— START OF ARTICLE —

Re: [BUG] stack tracing causes: kernel/module.c:271 module_assert_mutex_or_preempt

From: "Paul E. McKenney" <paulmck@linux.vnet.ibm.com>
To: Steven Rostedt <rostedt@goodmis.org>
Cc: LKML <linux-kernel@vger.kernel.org>
Subject: Re: [BUG] stack tracing causes: kernel/module.c:271 module_assert_mutex_or_preempt
Date: Wed, 5 Apr 2017 10:59:25 -0700	[thread overview]
Message-ID: <20170405175925.GG1600@linux.vnet.ibm.com> (raw)
In-Reply-To: <20170405124539.730a2365@gandalf.local.home>

On Wed, Apr 05, 2017 at 12:45:39PM -0400, Steven Rostedt wrote:
> On Wed, 5 Apr 2017 09:25:15 -0700
> "Paul E. McKenney" <paulmck@linux.vnet.ibm.com> wrote:
> 
> > > Thoughts?  
> > 
> > Ouch!!!
> > 
> > I really blew it telling you that you can use rcu_irq_enter()!!!
> > 
> > RCU's eqs code disables interrupts, but has a call to the trace code
> > exactly where it cannot handle an interrupt.  Your rcu_irq_enter()
> > therefore breaks things -- the ->dynticks_nesting has been set to zero,
> > but ->dynticks still indicates non-idle.  Therefore, rcu_irq_enter() sees
> > zero nesting, and thus incorrectly increments ->dynticks, which tells RCU
> > "idle".  The later rcu_is_watching() checks therefore complain bitterly.
> > 
> > I really don't want you to have to hack around this.  So I should adjust
> > RCU to avoid doing tracing during this period of time, which would allow
> > you to continue using rcu_irq_enter() as you are now.  (You don't trace
> > from NMIs, do you?  If you do, I guess I need to somehow disable tracing
> > during the vulnerable period?)
> 
> Note, this is the stack tracer. It attaches itself to the function
> tracer, which traces all functions and checks the stack size for each
> function it calls. It performs a stack trace when it sees a stack
> larger than any stack it has seen before. It just so happens that it
> saw a larger stack when tracing inside the rcu functions.

— END OF ARTICLE —

## WHAT NEEDS TO BE DONE
Update everything from "On Wed, Apr" down to "can use rcu_irq_enter()!!!" in the stack tracing bug email, putting "Oops" in place of "Ouch".

— START OF EXCERPTED RECORDS —

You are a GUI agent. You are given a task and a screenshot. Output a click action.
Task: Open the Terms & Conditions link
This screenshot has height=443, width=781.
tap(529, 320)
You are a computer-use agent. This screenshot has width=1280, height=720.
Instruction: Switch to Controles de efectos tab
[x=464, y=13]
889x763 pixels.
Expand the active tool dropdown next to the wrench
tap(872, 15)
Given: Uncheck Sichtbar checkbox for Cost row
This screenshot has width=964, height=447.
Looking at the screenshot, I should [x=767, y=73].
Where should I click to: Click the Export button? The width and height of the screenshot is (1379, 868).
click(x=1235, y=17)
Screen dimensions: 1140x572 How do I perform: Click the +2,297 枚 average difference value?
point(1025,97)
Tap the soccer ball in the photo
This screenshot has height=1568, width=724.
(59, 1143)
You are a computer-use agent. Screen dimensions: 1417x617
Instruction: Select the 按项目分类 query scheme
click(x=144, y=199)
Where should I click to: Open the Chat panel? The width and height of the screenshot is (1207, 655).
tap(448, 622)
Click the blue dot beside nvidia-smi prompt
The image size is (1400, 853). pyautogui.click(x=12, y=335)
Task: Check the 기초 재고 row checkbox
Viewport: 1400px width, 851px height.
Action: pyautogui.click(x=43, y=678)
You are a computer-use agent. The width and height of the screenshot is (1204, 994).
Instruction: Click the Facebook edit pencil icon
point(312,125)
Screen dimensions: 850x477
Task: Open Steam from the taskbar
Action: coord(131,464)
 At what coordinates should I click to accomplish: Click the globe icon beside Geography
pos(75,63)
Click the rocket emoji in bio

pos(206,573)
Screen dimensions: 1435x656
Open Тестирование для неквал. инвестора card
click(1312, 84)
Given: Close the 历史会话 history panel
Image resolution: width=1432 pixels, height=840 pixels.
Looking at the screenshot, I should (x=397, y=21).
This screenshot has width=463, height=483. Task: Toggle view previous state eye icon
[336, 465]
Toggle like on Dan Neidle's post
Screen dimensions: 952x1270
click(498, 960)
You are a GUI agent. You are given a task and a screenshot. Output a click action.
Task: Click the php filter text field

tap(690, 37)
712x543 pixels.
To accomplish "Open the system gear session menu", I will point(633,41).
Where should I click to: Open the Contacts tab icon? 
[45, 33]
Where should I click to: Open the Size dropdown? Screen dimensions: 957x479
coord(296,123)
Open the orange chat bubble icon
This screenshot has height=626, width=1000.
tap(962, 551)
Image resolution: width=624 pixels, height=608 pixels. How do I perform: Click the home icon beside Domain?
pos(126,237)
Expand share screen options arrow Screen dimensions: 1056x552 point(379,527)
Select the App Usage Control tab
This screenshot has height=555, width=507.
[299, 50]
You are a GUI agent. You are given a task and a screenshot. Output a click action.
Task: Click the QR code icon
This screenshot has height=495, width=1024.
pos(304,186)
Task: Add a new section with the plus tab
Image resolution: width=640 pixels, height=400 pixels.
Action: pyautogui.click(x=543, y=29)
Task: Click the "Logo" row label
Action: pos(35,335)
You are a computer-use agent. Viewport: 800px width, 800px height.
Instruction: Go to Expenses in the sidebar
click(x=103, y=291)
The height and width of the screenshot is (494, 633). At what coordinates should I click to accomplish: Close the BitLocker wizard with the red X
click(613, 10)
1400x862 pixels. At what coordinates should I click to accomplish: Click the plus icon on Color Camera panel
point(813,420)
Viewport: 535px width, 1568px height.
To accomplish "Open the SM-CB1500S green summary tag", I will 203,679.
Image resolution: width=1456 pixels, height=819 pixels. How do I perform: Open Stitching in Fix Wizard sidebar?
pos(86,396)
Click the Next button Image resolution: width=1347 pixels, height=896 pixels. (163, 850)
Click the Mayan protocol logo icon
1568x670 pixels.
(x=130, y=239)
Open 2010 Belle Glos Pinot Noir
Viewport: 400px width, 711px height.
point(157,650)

— END OF EXCERPTED RECORDS —

## PROBLEM SOLUTION
On Wed, Apr 05, 2017 at 12:45:39PM -0400, Steven Rostedt wrote:
> On Wed, 5 Apr 2017 09:25:15 -0700
> "Paul E. McKenney" <paulmck@linux.vnet.ibm.com> wrote:
> 
> > > Thoughts?  
> > 
> > Oops!!!
> > 
> > I really blew it telling you that you can use rcu_irq_enter()!!!